Requirement: Using the data below, return the stretch from the line that contains "Where should I click to: Open three-dot" through the line that contains "Task: Click the IP42 protection rating value", both included, exactly as it stands and nothing beyond it.

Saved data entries
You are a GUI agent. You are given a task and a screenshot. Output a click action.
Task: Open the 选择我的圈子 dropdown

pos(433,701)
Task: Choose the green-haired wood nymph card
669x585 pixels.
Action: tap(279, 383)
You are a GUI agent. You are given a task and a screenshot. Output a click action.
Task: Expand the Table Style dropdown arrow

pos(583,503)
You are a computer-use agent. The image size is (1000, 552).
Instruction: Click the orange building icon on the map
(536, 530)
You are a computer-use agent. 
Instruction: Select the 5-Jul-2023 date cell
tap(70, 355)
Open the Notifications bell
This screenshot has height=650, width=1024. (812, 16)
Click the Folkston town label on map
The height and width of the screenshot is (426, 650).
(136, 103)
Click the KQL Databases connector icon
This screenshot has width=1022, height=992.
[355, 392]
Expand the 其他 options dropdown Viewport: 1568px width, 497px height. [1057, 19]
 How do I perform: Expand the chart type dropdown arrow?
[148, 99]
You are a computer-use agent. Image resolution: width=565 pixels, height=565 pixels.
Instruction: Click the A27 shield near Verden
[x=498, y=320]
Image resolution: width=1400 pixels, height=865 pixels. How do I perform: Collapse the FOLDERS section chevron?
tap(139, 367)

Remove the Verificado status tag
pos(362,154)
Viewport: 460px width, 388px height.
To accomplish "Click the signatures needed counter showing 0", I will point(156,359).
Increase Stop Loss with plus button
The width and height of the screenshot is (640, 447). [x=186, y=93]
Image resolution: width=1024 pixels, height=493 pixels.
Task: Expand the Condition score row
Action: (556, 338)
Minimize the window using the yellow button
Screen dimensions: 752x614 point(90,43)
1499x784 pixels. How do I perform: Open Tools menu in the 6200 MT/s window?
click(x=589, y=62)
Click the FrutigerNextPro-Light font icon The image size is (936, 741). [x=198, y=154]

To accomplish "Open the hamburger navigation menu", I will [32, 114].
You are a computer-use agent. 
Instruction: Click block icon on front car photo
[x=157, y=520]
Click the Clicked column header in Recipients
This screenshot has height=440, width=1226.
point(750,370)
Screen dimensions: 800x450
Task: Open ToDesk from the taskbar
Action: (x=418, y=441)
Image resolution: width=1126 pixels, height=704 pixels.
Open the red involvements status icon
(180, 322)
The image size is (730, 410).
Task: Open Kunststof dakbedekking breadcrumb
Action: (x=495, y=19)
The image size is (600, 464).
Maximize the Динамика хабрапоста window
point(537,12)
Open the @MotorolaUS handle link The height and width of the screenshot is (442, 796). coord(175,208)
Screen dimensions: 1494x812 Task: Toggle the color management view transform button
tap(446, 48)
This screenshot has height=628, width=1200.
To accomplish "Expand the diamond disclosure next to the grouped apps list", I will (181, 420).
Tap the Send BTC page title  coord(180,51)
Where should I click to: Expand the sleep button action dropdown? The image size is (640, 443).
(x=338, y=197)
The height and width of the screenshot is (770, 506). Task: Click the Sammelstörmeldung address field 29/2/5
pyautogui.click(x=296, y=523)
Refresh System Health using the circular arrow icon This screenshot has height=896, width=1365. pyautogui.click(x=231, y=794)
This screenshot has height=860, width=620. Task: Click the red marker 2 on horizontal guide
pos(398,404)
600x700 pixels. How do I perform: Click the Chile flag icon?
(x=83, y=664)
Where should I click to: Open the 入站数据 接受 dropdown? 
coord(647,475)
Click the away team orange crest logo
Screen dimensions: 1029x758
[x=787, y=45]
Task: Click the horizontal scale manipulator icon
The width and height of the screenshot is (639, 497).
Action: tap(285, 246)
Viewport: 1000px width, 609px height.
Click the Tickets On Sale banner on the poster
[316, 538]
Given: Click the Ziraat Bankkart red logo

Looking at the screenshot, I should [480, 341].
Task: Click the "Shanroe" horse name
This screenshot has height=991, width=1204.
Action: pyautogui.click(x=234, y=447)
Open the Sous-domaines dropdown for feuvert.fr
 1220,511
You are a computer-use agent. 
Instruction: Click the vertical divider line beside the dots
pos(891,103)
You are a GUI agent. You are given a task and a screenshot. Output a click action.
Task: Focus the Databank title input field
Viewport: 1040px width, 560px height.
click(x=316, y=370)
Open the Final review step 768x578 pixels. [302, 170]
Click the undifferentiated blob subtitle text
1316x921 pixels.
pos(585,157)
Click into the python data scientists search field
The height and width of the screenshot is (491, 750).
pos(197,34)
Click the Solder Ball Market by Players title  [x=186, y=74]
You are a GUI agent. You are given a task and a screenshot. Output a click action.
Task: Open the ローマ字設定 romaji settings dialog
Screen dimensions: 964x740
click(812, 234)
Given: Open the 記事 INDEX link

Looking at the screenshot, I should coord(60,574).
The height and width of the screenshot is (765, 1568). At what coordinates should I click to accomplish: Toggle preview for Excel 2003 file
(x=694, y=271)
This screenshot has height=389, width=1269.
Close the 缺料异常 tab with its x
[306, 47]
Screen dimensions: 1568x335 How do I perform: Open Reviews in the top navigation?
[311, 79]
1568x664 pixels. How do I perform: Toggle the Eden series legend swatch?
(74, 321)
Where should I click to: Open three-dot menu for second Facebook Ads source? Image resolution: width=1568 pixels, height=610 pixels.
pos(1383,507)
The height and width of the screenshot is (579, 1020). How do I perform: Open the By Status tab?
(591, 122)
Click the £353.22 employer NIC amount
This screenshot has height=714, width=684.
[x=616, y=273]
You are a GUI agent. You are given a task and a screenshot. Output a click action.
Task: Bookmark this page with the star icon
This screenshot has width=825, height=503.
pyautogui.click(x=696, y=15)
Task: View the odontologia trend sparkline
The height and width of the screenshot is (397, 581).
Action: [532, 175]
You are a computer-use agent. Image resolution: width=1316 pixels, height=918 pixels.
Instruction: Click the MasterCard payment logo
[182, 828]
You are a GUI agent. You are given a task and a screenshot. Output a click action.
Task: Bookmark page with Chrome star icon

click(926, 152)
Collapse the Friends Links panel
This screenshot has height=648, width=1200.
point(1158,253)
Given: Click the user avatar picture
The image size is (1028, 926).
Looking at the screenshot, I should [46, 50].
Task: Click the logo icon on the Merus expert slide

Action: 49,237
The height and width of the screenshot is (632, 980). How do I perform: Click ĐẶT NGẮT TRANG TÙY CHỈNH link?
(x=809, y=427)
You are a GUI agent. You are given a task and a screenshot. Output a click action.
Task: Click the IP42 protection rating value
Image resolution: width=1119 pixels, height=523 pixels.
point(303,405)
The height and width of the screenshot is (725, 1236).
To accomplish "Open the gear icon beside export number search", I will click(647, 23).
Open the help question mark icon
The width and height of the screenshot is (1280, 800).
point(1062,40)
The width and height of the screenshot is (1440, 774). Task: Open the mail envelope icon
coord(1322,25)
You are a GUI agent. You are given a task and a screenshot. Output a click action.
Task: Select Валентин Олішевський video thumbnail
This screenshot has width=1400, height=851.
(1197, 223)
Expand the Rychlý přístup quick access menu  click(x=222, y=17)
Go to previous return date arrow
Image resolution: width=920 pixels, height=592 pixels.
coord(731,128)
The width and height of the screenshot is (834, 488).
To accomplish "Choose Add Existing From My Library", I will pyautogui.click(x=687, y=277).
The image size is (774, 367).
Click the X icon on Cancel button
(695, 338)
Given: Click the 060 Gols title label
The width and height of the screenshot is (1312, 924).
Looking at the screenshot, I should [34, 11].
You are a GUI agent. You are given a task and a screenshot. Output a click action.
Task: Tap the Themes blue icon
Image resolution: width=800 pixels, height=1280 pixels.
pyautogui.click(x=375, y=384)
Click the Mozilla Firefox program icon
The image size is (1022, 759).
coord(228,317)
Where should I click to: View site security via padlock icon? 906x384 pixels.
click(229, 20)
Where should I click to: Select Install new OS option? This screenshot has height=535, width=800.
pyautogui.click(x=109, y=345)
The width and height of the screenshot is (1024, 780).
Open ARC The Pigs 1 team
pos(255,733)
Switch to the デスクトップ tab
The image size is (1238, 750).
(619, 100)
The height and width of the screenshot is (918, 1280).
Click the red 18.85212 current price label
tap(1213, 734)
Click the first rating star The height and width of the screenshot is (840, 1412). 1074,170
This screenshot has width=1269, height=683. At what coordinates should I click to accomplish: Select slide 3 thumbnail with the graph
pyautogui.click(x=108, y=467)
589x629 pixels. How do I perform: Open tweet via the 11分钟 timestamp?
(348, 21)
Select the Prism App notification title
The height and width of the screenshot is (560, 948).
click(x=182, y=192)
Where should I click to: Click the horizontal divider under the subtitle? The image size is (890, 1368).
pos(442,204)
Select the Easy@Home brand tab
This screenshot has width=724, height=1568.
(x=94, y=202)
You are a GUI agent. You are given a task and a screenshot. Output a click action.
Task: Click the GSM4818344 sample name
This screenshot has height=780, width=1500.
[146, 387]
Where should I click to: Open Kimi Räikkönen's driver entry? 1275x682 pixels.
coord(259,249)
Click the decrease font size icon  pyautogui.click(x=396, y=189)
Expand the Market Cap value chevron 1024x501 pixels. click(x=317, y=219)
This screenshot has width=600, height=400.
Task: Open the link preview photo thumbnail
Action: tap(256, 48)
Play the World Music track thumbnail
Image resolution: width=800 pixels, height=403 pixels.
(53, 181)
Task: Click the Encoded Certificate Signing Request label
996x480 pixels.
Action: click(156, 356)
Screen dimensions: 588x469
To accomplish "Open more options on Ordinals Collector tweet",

Response:
Where should I click to: Open three-dot menu for second Facebook Ads source? Image resolution: width=1568 pixels, height=610 pixels.
pos(1383,507)
The height and width of the screenshot is (579, 1020). How do I perform: Open the By Status tab?
(591, 122)
Click the £353.22 employer NIC amount
This screenshot has height=714, width=684.
[x=616, y=273]
You are a GUI agent. You are given a task and a screenshot. Output a click action.
Task: Bookmark this page with the star icon
This screenshot has width=825, height=503.
pyautogui.click(x=696, y=15)
Task: View the odontologia trend sparkline
The height and width of the screenshot is (397, 581).
Action: [532, 175]
You are a computer-use agent. Image resolution: width=1316 pixels, height=918 pixels.
Instruction: Click the MasterCard payment logo
[182, 828]
You are a GUI agent. You are given a task and a screenshot. Output a click action.
Task: Bookmark page with Chrome star icon

click(926, 152)
Collapse the Friends Links panel
This screenshot has height=648, width=1200.
point(1158,253)
Given: Click the user avatar picture
The image size is (1028, 926).
Looking at the screenshot, I should [46, 50].
Task: Click the logo icon on the Merus expert slide

Action: 49,237
The height and width of the screenshot is (632, 980). How do I perform: Click ĐẶT NGẮT TRANG TÙY CHỈNH link?
(x=809, y=427)
You are a GUI agent. You are given a task and a screenshot. Output a click action.
Task: Click the IP42 protection rating value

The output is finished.